Print the first line of the material below and each line after it, exactly as written, ending with the line that contains "You are a computer-use agent. The".
- - - - - - -
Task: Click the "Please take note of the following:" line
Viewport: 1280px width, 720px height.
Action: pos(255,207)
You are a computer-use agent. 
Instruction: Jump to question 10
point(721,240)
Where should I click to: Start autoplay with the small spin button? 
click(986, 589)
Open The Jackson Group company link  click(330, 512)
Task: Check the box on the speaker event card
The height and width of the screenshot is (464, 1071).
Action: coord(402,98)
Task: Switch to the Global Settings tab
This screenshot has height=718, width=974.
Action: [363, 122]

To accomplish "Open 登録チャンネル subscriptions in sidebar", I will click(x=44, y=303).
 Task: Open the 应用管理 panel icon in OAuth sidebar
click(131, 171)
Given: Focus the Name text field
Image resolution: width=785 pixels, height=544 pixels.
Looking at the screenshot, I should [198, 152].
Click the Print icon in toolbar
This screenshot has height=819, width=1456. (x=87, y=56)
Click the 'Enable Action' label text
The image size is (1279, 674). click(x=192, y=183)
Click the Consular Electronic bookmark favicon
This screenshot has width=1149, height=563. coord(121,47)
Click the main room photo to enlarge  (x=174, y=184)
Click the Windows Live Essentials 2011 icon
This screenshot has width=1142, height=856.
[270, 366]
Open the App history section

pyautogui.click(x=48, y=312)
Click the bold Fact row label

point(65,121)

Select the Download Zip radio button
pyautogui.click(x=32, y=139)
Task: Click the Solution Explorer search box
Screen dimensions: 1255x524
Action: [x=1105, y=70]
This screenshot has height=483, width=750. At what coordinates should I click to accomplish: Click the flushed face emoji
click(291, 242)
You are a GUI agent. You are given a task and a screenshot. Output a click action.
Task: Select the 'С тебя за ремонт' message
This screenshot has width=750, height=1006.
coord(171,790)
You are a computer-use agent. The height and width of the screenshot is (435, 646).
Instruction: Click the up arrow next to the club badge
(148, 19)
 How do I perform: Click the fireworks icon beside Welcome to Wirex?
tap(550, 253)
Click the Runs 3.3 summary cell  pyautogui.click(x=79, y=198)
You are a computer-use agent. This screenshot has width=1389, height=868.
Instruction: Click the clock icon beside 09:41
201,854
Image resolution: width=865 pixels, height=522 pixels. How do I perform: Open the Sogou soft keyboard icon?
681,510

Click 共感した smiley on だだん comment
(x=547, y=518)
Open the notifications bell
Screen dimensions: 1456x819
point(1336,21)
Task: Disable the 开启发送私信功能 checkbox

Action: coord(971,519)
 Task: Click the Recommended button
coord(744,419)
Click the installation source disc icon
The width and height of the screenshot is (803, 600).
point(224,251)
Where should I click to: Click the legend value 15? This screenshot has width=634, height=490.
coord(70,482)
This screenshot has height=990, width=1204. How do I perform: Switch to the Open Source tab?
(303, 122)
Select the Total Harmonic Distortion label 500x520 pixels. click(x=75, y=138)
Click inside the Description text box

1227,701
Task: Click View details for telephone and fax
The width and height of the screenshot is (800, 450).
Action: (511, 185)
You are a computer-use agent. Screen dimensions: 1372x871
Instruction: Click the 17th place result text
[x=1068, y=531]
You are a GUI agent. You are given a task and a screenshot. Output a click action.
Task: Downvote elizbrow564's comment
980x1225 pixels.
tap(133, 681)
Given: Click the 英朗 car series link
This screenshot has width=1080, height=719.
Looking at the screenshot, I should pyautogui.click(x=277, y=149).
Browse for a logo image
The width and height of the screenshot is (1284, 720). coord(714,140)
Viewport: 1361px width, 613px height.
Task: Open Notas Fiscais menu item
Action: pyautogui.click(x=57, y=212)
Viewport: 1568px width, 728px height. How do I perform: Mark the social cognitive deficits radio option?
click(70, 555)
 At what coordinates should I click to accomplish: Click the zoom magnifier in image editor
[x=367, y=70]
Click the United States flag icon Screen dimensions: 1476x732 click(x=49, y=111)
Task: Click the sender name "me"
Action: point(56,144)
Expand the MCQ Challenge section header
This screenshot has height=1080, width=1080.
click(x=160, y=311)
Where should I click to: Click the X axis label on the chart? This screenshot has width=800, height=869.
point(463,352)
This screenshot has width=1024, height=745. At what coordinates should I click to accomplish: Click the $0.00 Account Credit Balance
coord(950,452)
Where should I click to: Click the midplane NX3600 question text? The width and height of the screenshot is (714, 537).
- - - - - - -
# Response below
Task: Click the "Please take note of the following:" line
Viewport: 1280px width, 720px height.
Action: pos(255,207)
You are a computer-use agent. 
Instruction: Jump to question 10
point(721,240)
Where should I click to: Start autoplay with the small spin button? 
click(986, 589)
Open The Jackson Group company link  click(330, 512)
Task: Check the box on the speaker event card
The height and width of the screenshot is (464, 1071).
Action: coord(402,98)
Task: Switch to the Global Settings tab
This screenshot has height=718, width=974.
Action: [363, 122]

To accomplish "Open 登録チャンネル subscriptions in sidebar", I will click(x=44, y=303).
 Task: Open the 应用管理 panel icon in OAuth sidebar
click(131, 171)
Given: Focus the Name text field
Image resolution: width=785 pixels, height=544 pixels.
Looking at the screenshot, I should [198, 152].
Click the Print icon in toolbar
This screenshot has height=819, width=1456. (x=87, y=56)
Click the 'Enable Action' label text
The image size is (1279, 674). click(x=192, y=183)
Click the Consular Electronic bookmark favicon
This screenshot has width=1149, height=563. coord(121,47)
Click the main room photo to enlarge  (x=174, y=184)
Click the Windows Live Essentials 2011 icon
This screenshot has width=1142, height=856.
[270, 366]
Open the App history section

pyautogui.click(x=48, y=312)
Click the bold Fact row label

point(65,121)

Select the Download Zip radio button
pyautogui.click(x=32, y=139)
Task: Click the Solution Explorer search box
Screen dimensions: 1255x524
Action: [x=1105, y=70]
This screenshot has height=483, width=750. At what coordinates should I click to accomplish: Click the flushed face emoji
click(291, 242)
You are a GUI agent. You are given a task and a screenshot. Output a click action.
Task: Select the 'С тебя за ремонт' message
This screenshot has width=750, height=1006.
coord(171,790)
You are a computer-use agent. The height and width of the screenshot is (435, 646).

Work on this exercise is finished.